It is well known that Kant did not go beyond the critical interpretation of ethical facts in the individual consciousness. This had a number of consequences. In the first place, these facts were thereby transformed into something merely there and could not be conceived of as having been ‘created’. [21]
Secondly, this intensifies the ‘intelligible contingency’ of an ‘external world’ subject to the laws of nature. In the absence of a real, concrete solution the dilemma of freedom and necessity, of voluntarism and fatalism is simply shunted into a siding. That is to say, in nature and in the ‘external world’ laws still operate with inexorable necessity [22], while freedom and the autonomy that is supposed to result from the discovery of the ethical world are reduced to a mere point of view from which to judge internal events. These events, however, are seen as being subject in all their motives and effects and even in their psychological elements to a fatalistically regarded objective necessity. [23]
Thirdly, this ensures that the hiatus between appearance and essence (which in Kant coincides with that between necessity and freedom) is not bridged and does not, therefore, give way to a manufactured unity with which to establish the unity of the world. Even worse than that: the duality is itself introduced into the subject.
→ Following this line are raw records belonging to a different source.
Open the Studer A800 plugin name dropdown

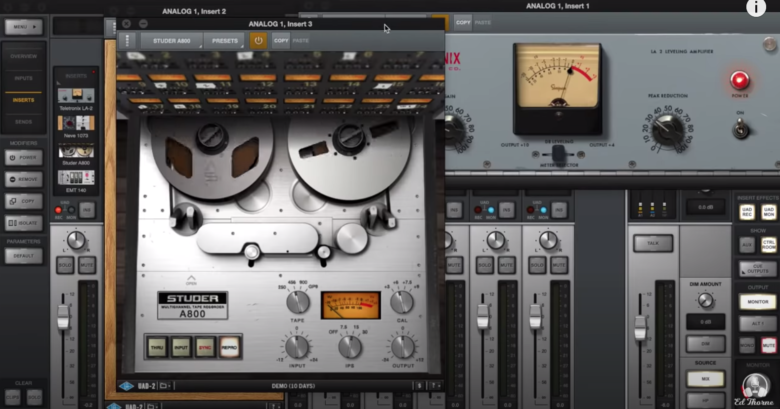tap(172, 41)
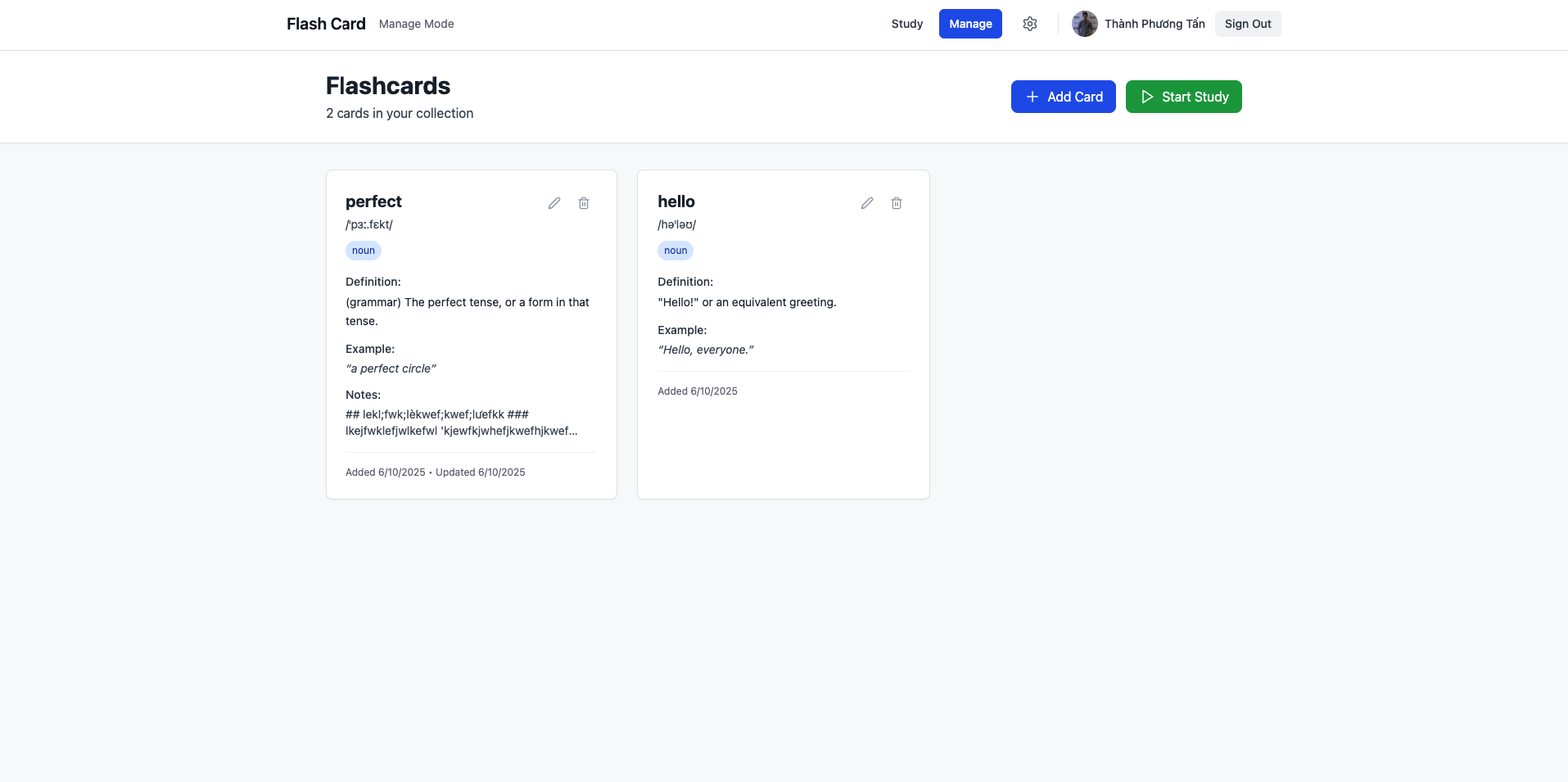1568x782 pixels.
Task: Delete the 'hello' flashcard using trash icon
Action: pyautogui.click(x=897, y=203)
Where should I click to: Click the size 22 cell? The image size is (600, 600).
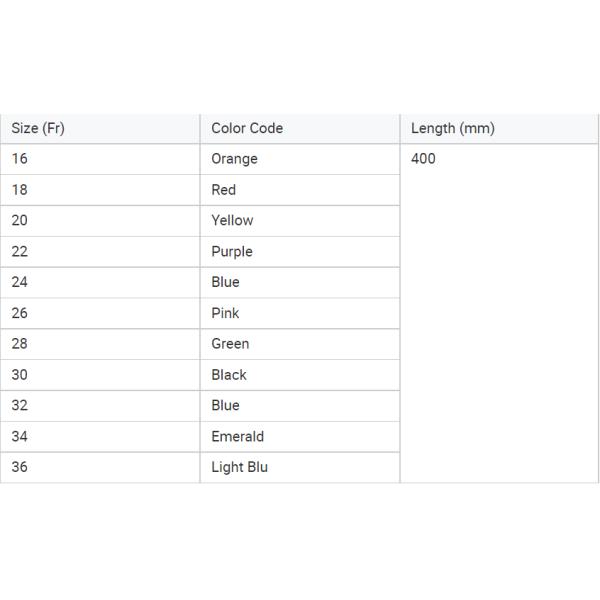pyautogui.click(x=20, y=252)
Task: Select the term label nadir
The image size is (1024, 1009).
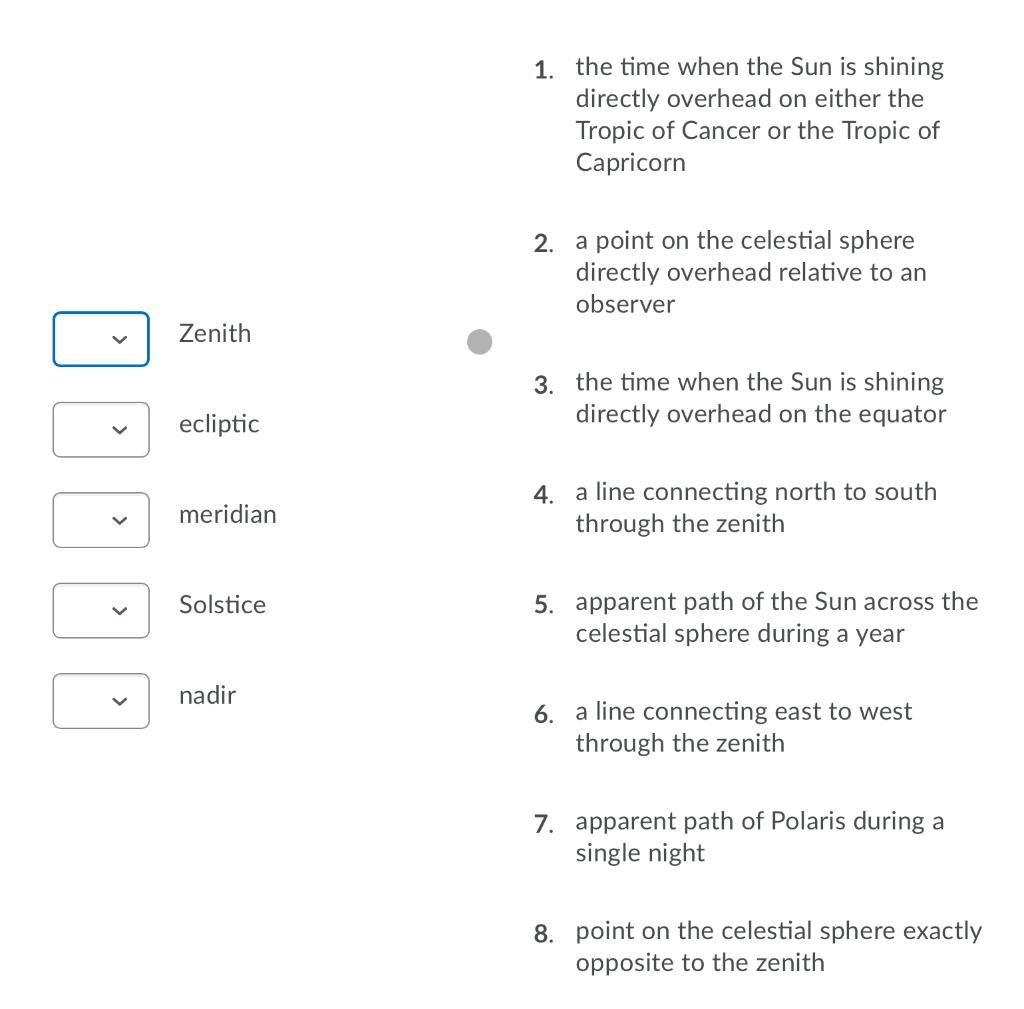Action: (207, 694)
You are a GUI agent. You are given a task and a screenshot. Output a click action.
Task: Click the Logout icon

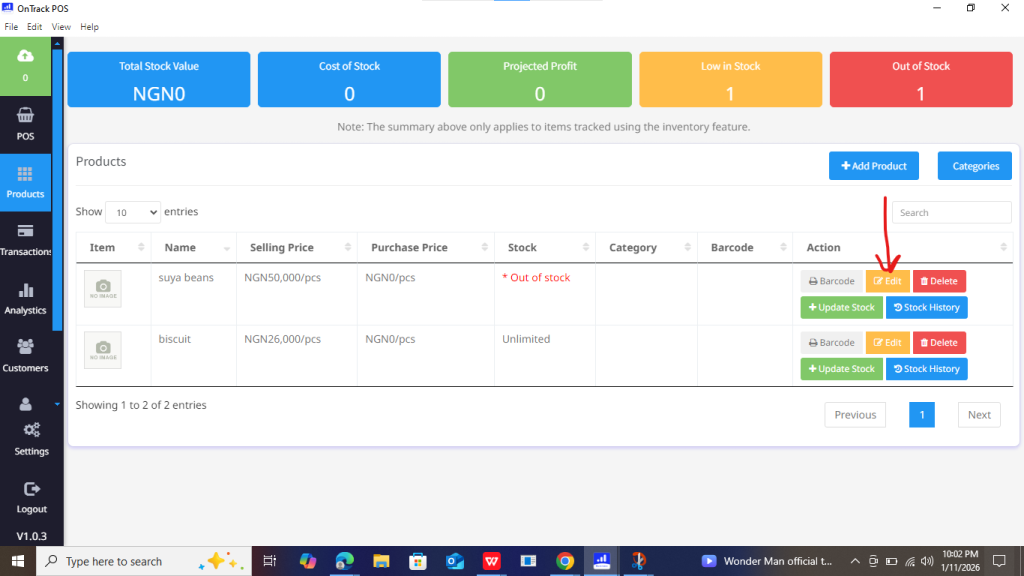coord(31,489)
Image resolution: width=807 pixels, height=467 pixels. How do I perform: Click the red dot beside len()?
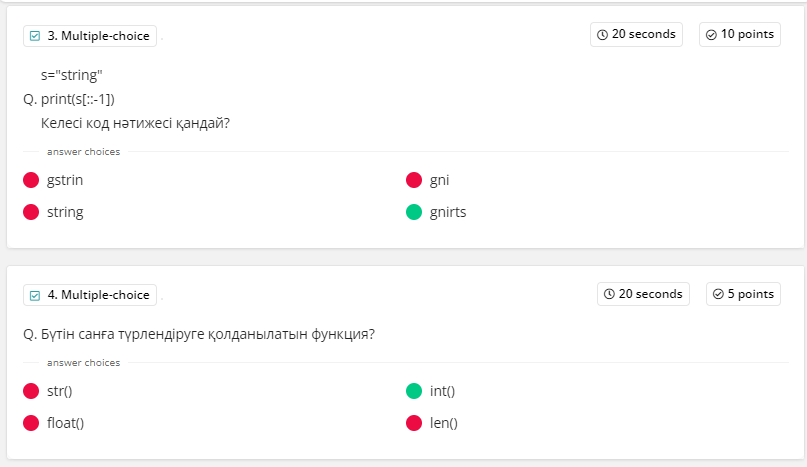pyautogui.click(x=414, y=423)
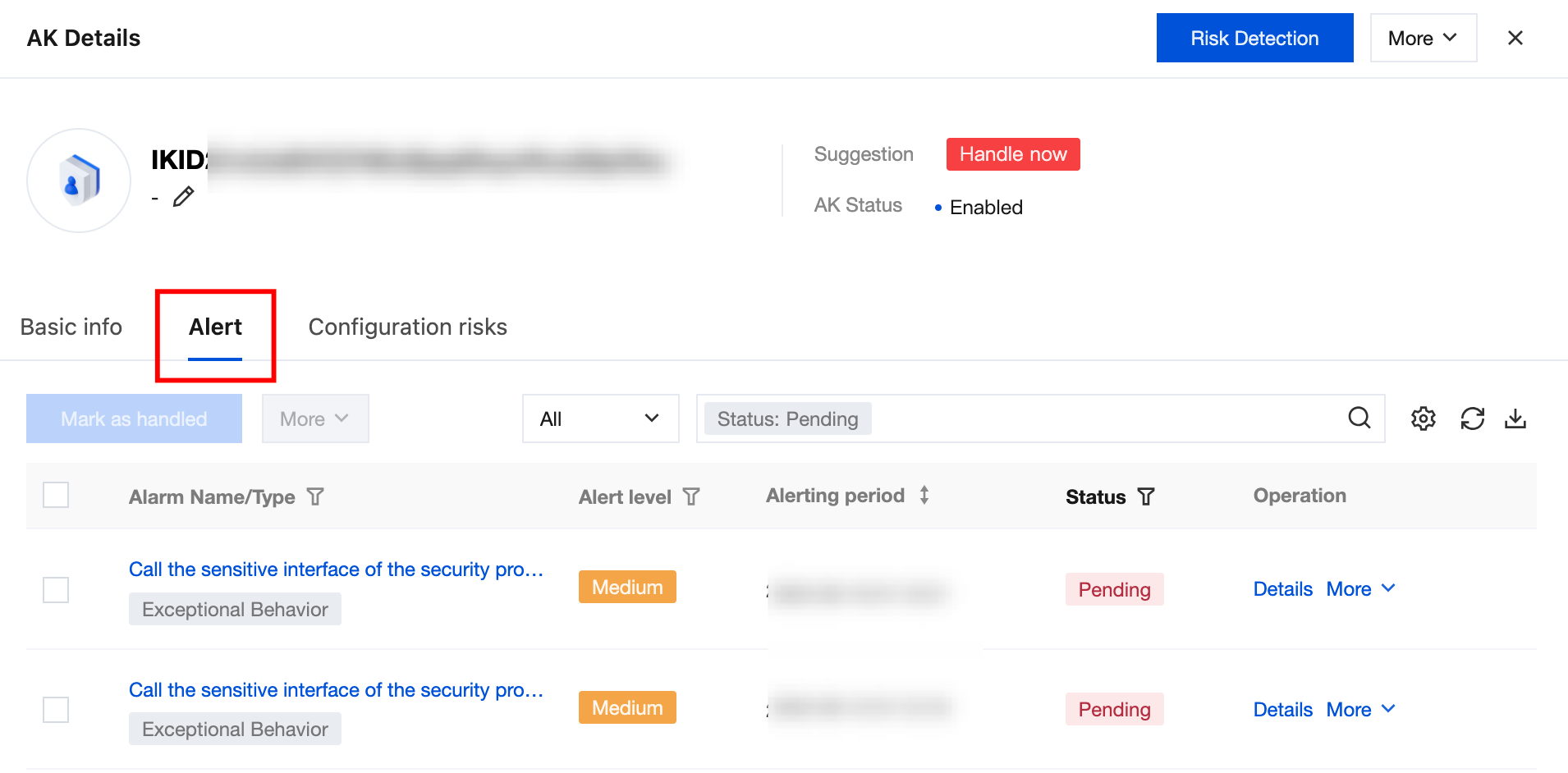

Even the subject is split into phenomenon and noumenon and the unresolved, insoluble and henceforth permanent conflict between freedom and necessity now invades its innermost structure.
Fourthly, in consequence of this, the resulting ethic becomes purely formal and lacking in content. As every content which is given to us belongs to the world of nature and is thus unconditionally subject to the objective laws of the phenomenal world, practical norms can only have bearing on the inward forms of action. The moment this ethic attempts to make itself concrete, i.e. to test its strength on concrete problems, it is forced to borrow the elements of content of these particular actions from the world of phenomena and from the conceptual systems that assimilate them and absorb their ‘contingency’. The principle of creation collapses as soon as the first concrete content is to be created. And Kant’s ethics cannot evade such an attempt. It does try, it is true, to find the formal principle which will both determine and preserve content – at least negatively – and to locate it in the principle of non-contradiction. According to this, every action contravening ethical norms contains a self-contradiction. For example, an essential quality of a deposit is that it should not be embezzled, etc. But as Hegel has pointed out quite rightly: “What if there were no deposit, where is the contradiction in that? For there to be no deposit would contradict yet other necessarily determined facts; just as the fact that a deposit is possible, is connected with other necessary facts and so it itself becomes necessary. But it is not permissible to involve other purposes and other material grounds; only the immediate form of the concept may decide which of the two assumptions is correct. But each of the opposed facts is as immaterial to the form as the other; either can be acceptable as a quality and this acceptance can be expressed as a law.” [24]
Thus Kant’s ethical analysis leads us back to the unsolved methodological problem of the thing-in-itself. We have already defined the philosophically significant side of this problem, its methodological aspect, as the relation between form and content, as the problem of the irreducibility of the factual, and the irrationality of matter. Kant’s formalistic ethics, adapted to the consciousness of the individual, is indeed able to open up the possibility of a metaphysical solution to the problem of the thing-in-itself by enabling the concepts of a world seen as a totality, which had been destroyed by the transcendental dialectic, to reappear on the horizon as the postulates of practical reason. But from the point of view of method this subjective and practical solution remains imprisoned within the same barriers that proved so overwhelming to the objective and contemplative analysis in the Critique of Pure Reason.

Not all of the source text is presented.